Outlier. Anecdotal. Do you actually have reliable statistics to say otherwise, or are you walrusing?
I mean, it's definitely anecdotal. But I agree neither of them are using actual stats to back up anything.
I would wager that the average wear and tear exceeds $50+/mo or whatever the going rate is. The average animal will just wear things down stupidly fast. Rubbing on walls, carpet wear, stains, and then the extra thing every pet dies at least once, all adds up, and repair time and materials aren't cheap. I think OP's situation is probably in the more extreme side, but animals degrade property.
i've owned pets all my life. they've never wrecked anything, not potty in the house, rubbed on walls, stained or worn carpet. they did die, but what does that matter? it didn't do anything whatsoever to the house. and this seems to be the norm when i've visited others with pets too. for sixty years now.

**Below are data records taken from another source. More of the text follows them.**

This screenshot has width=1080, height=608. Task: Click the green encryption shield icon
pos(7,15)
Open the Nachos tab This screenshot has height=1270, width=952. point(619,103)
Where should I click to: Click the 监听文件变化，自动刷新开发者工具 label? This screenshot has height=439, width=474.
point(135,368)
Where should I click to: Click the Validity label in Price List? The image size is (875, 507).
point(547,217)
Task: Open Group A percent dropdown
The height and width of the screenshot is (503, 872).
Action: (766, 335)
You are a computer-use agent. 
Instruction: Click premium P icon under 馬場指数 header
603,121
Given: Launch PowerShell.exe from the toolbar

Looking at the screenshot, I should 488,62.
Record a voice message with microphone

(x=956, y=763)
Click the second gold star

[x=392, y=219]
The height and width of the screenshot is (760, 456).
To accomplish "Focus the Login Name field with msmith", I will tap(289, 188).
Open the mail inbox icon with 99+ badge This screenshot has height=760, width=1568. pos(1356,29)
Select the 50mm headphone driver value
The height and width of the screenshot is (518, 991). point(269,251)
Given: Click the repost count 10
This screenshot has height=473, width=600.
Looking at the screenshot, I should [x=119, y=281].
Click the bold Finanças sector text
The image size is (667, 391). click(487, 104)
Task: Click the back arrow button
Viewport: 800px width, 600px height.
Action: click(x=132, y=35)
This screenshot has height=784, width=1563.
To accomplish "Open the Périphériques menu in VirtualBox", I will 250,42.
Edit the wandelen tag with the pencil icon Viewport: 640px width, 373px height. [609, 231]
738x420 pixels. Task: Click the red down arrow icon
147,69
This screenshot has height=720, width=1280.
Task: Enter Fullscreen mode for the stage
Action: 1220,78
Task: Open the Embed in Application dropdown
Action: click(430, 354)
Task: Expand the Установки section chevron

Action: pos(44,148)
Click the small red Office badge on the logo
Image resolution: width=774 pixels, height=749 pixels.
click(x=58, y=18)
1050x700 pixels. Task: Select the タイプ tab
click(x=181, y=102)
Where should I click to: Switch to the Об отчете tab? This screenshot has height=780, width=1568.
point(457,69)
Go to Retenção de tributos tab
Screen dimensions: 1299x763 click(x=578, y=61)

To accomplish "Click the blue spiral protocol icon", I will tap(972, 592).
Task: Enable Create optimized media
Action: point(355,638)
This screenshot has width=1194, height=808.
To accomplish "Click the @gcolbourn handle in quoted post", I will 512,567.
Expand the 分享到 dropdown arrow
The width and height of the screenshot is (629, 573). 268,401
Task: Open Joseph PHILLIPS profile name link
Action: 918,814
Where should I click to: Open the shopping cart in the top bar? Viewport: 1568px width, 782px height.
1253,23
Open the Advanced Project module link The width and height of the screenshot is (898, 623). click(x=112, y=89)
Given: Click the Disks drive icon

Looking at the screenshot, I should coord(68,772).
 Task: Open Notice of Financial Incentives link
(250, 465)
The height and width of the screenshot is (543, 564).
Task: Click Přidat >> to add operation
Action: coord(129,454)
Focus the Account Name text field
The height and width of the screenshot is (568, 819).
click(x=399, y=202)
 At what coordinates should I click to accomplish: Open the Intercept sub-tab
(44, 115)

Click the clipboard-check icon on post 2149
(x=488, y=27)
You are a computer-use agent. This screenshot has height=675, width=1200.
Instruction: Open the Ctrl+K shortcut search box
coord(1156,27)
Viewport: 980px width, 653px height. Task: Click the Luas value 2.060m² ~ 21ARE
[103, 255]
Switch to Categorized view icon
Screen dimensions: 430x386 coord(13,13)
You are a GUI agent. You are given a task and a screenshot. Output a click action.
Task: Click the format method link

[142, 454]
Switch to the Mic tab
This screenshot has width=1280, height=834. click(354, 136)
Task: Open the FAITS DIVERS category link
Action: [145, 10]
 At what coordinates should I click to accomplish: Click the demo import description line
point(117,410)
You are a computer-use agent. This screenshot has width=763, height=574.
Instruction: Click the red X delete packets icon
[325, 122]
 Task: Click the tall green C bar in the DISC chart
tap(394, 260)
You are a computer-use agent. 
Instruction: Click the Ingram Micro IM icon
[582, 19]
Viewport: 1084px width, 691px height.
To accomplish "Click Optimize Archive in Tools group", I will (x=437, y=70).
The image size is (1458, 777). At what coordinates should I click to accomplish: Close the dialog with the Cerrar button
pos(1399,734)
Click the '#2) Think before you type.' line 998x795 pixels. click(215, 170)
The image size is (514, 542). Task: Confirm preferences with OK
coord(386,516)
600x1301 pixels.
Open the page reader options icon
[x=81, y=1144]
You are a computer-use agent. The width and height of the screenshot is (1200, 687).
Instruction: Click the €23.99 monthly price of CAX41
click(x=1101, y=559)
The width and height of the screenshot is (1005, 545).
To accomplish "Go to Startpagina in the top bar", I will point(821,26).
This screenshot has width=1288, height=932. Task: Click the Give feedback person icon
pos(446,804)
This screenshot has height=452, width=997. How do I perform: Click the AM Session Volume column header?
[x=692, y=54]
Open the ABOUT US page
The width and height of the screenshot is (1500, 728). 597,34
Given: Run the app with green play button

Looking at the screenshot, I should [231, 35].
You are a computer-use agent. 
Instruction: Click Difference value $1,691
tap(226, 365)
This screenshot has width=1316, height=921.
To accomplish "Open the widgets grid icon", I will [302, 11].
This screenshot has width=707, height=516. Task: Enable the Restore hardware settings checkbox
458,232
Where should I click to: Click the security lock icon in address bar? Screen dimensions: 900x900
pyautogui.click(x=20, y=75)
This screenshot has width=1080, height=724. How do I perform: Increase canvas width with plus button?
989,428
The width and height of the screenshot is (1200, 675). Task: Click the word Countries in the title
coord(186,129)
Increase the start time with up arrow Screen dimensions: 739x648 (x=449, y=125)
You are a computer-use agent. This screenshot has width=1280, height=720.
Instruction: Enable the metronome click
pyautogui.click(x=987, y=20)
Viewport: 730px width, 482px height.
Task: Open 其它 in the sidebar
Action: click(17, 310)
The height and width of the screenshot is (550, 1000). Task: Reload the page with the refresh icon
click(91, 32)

Why do you think pets dying wears out your property? 4 people cause more wear than 2 which causes more wear than 1. Kids cause wear and tear and yet generally speaking rent is a singular figure based on the value of the property. Landlords usually buy the cheapest flooring they can get and clean it between tenants until it actually falls apart virtually always changing flooring between tenants for obvious reasons. You want to collect rent per month and then redo the cheap flooring as infrequently as you were already planning on. The only difference is that the flooring you intend to throw away will be slightly more worn when the tenant leaves not meaningfully increasing costs for you while you collected $600 a year.
I haven't rented in over a decade, and it's great. I will ideally never have to again. That said I 100% believe that landlords should have no obligation to allow pets, especially for free.